By the calendar’s measure, it had been three months since the fire. By my measure, it felt like a couple centuries. Clay was a distant memory, along with so many pieces of my life. Working at Willow Springs and bull riding were the only pieces of my former life that hadn’t changed. I’d cut off contact with most of the people in my life, at least the ones who knew the real me, not the person I wanted people to see when they looked at me.
Well, I’d tried cutting them off. Josie showed up at Willow Springs every now and then, trying to get me to ‘snap out of it,’ but she’d been about as successful as Jesse had. I wasn’t ‘snapping out’ of anything. I was happily snapped in. If they didn’t like it, that wasn’t my problem.
“Black. You’re up.”
I lifted my chin and slid into my leather gloves. Since the fire, I’d stepped up my training.
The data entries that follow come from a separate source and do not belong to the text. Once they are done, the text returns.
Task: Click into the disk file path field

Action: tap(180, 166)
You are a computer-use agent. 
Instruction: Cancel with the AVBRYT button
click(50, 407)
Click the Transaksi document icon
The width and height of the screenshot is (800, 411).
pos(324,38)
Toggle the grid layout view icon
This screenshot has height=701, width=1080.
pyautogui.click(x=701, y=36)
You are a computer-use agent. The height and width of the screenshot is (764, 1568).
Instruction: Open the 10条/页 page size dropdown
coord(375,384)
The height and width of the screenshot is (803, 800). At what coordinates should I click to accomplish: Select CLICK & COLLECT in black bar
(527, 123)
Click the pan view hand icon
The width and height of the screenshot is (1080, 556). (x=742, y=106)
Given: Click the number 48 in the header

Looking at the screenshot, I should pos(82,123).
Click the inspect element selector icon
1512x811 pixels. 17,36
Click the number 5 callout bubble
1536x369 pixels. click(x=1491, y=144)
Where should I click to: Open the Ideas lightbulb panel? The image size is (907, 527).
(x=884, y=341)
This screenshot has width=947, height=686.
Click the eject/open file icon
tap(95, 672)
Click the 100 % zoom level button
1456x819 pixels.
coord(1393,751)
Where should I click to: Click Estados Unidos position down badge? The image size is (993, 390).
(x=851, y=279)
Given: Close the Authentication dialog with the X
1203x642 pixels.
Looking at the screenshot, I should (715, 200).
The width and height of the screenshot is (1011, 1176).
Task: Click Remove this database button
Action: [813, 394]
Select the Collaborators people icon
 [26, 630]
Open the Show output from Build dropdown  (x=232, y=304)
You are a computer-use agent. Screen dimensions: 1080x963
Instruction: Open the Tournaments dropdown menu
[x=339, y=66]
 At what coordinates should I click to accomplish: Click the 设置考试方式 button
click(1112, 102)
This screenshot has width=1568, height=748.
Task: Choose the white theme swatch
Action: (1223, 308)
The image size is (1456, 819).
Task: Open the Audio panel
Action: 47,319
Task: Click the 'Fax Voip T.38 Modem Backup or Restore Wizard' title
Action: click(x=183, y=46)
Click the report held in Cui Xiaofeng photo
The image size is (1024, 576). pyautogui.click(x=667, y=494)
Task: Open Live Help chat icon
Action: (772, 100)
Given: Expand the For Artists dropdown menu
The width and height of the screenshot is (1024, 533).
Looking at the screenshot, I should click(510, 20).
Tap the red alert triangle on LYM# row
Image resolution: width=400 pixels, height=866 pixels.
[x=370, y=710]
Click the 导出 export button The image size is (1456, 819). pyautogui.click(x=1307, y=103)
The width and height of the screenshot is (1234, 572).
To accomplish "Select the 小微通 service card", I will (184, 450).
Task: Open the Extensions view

I’d linked up with a few other guys who trained every Thursday night with Will Jones, who was basically bull riding royalty. Will was an old timer, probably in his seventies from what I knew of his career, but he still moved and held himself like one of us “young and dumb” types. Will had an indoor arena, a few practice bulls, and a mountain of champion belt buckles. The opportunity to train with one of the best didn’t come free. Or even cheap. I was shelling out hard-earned cash in my pursuit of eight seconds of glory, and the longest I’d managed to stay on a bull since the fire was five.